### STORED ROWS
+ + + + + + +
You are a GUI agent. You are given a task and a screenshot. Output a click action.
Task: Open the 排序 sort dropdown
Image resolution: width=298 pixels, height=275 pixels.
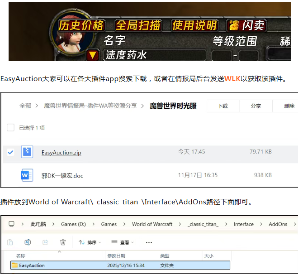[90, 242]
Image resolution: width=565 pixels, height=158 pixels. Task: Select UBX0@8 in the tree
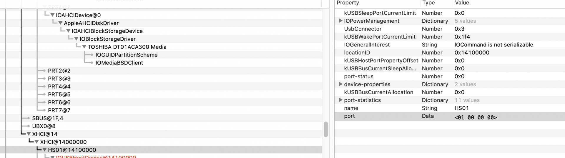(x=44, y=126)
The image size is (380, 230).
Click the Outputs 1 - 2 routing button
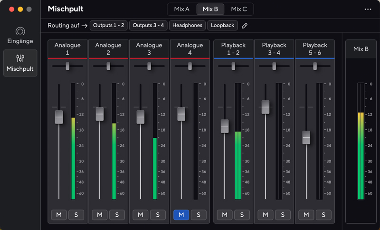109,26
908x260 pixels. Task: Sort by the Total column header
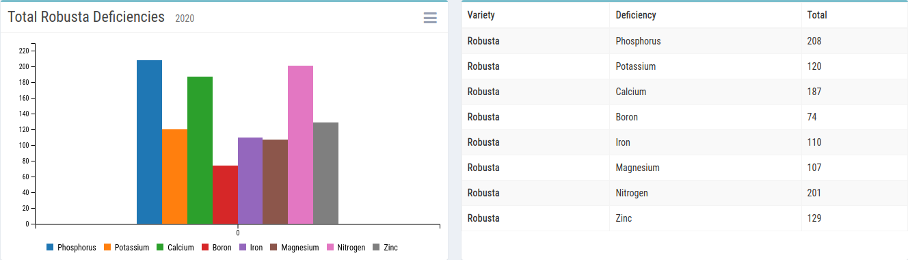click(x=818, y=15)
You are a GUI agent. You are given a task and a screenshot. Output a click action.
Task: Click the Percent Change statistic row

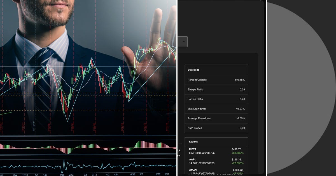point(216,80)
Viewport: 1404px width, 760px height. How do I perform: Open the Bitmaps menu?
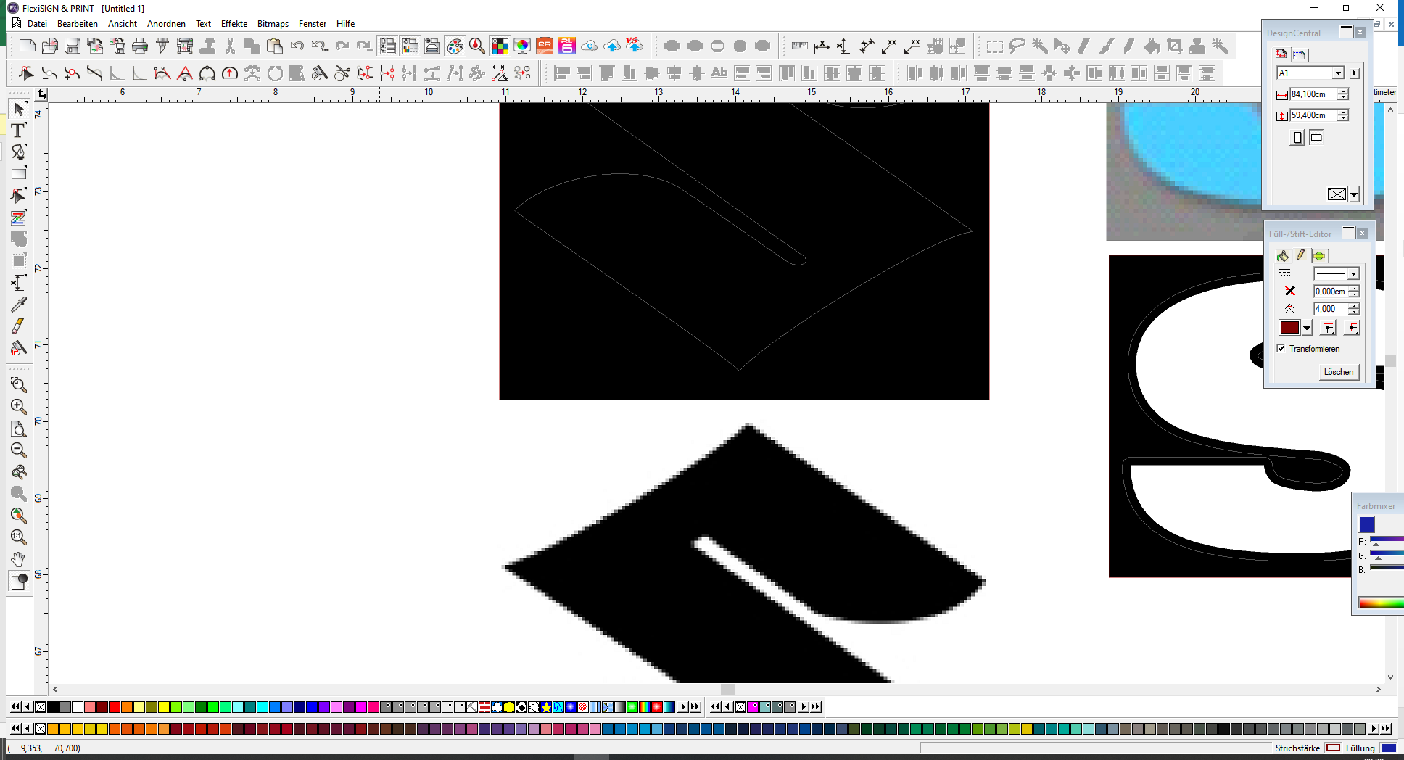pos(273,24)
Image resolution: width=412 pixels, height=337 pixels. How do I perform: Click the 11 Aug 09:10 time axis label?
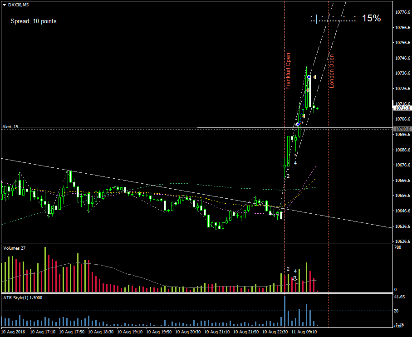click(x=304, y=332)
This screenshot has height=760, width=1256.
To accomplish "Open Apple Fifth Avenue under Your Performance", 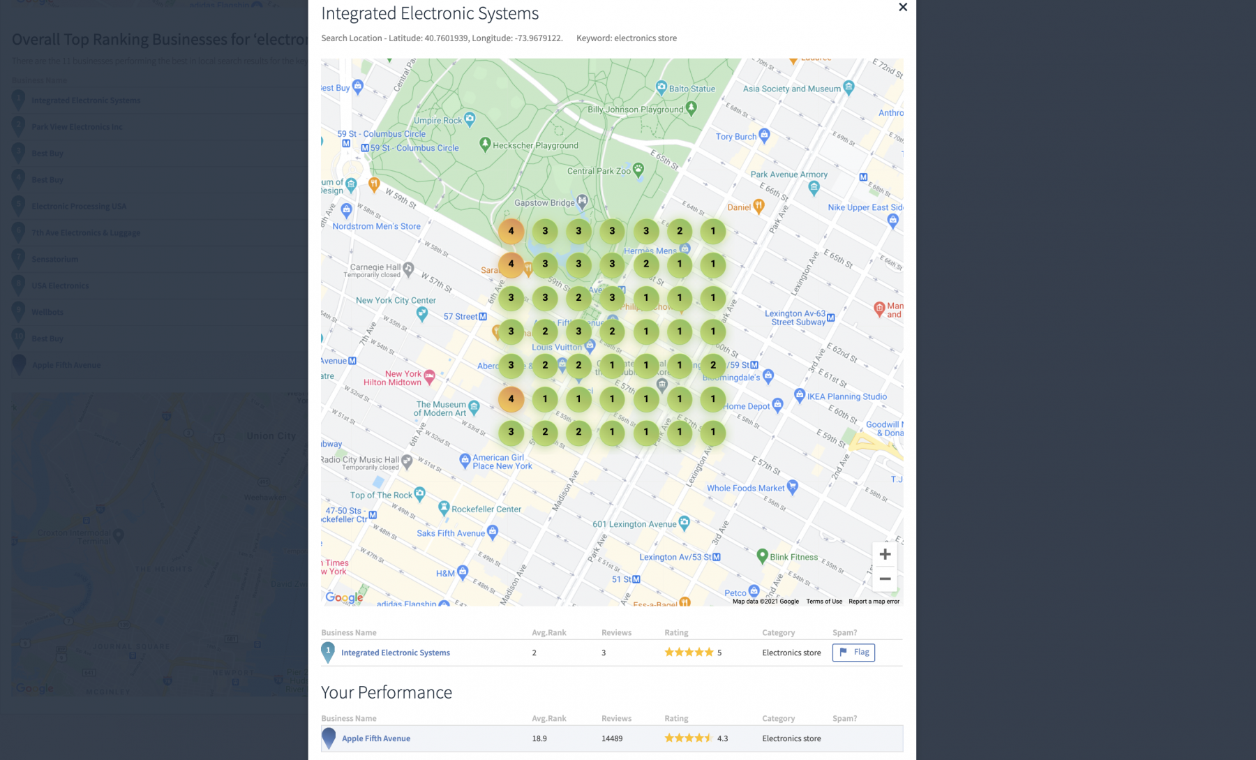I will point(375,738).
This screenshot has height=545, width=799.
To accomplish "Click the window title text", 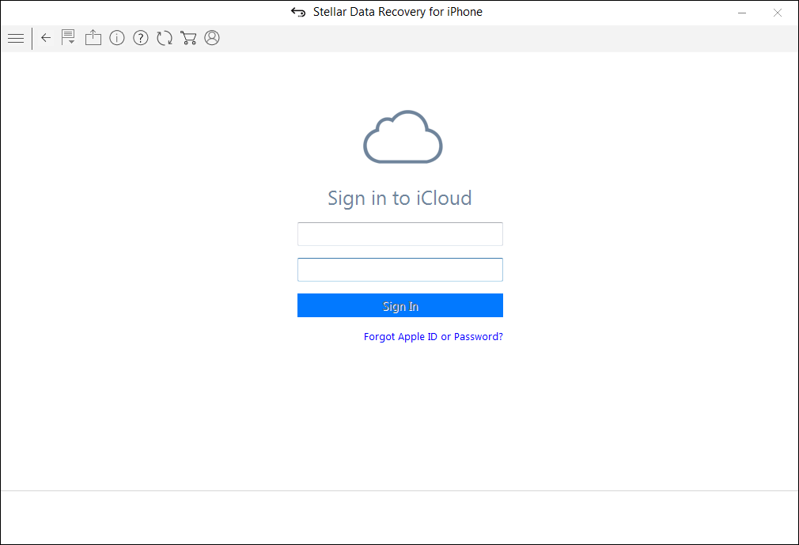I will click(x=397, y=13).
+ + + + + + +
### WHAT IS NEEDED
Starting at the top of the items and ending with the line that contains "pos(273,24)", write those lines out again with their requests. Scale every answer coordinate by 2.25, round to whole numbers with halves going up, and leave out the pictures.

### ANSWER TO THE EXERCISE
You are a GUI agent. You are given a task and a screenshot. Output a click action.
Task: Open the 排序 sort dropdown
Image resolution: width=298 pixels, height=275 pixels.
[203, 545]
Image resolution: width=565 pixels, height=158 pixels. Task: Select UBX0@8 in the tree
(x=99, y=284)
The image size is (380, 230).
Click the Outputs 1 - 2 routing button
245,59
908x260 pixels. Task: Sort by the Total column header
click(x=1841, y=34)
You are a GUI agent. You are given a task and a screenshot. Output a click action.
Task: Click the Percent Change statistic row

point(486,180)
Viewport: 1404px width, 760px height. How do I perform: Open the Bitmaps menu?
pos(614,54)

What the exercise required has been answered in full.